• _Input data_

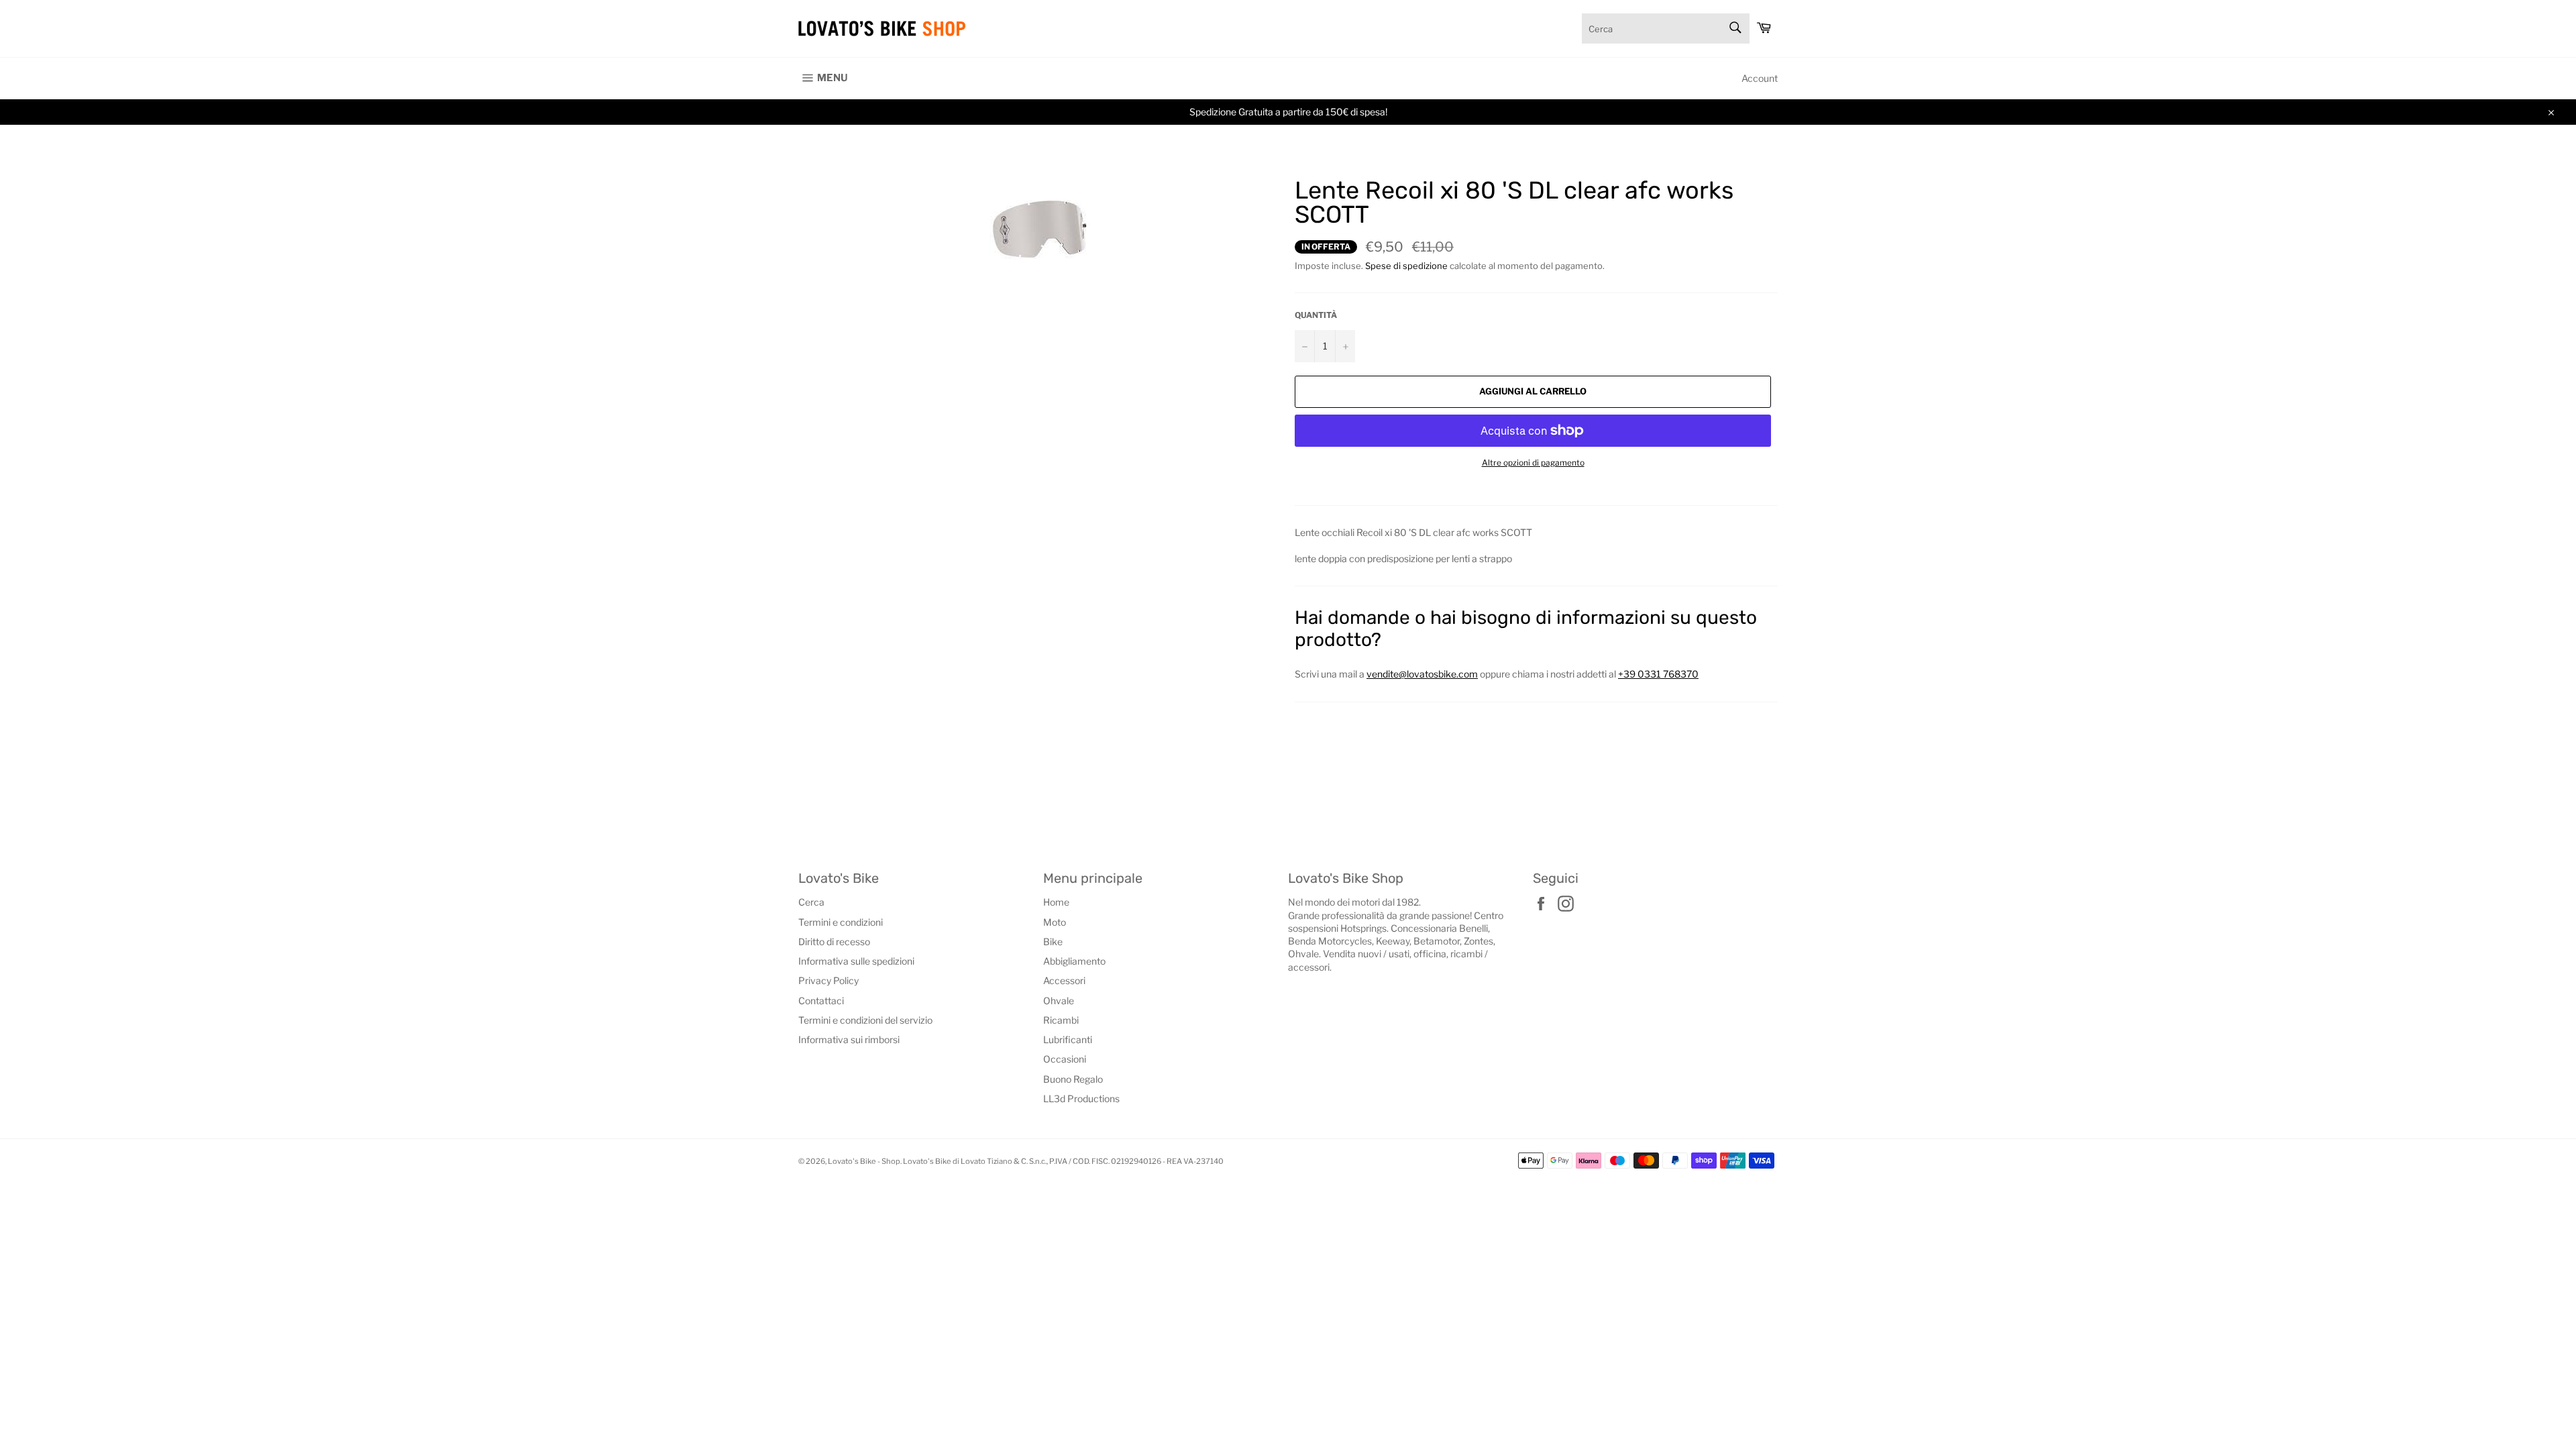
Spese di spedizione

---

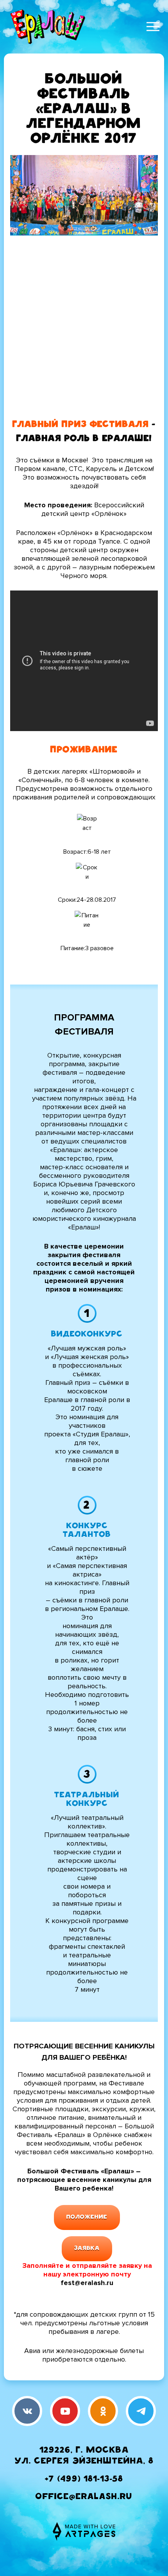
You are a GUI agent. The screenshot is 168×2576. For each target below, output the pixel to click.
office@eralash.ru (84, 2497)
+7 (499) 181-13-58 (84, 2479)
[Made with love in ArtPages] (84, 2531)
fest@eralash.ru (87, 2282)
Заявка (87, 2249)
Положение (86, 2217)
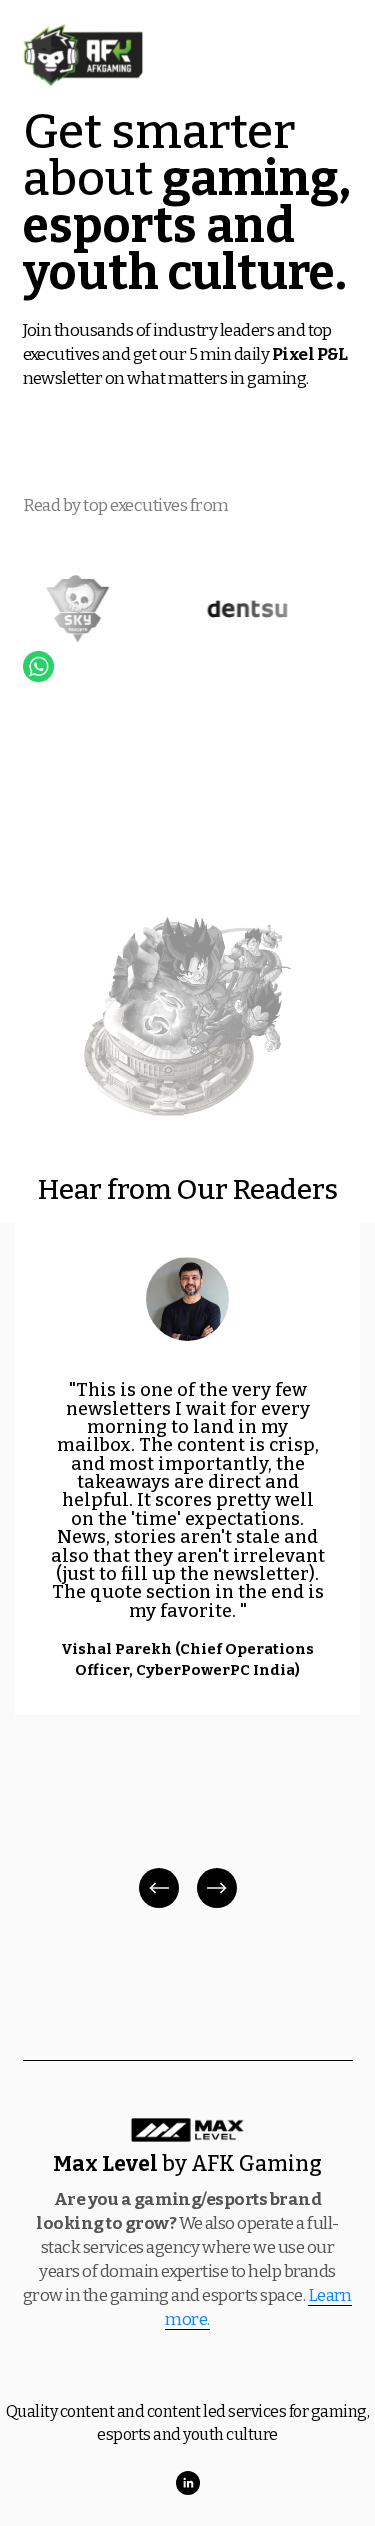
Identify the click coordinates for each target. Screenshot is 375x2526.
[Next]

• _What the task asks_
State the number of lines in the records above that contain the string "each", and give nothing else.

• _Exercise result_
2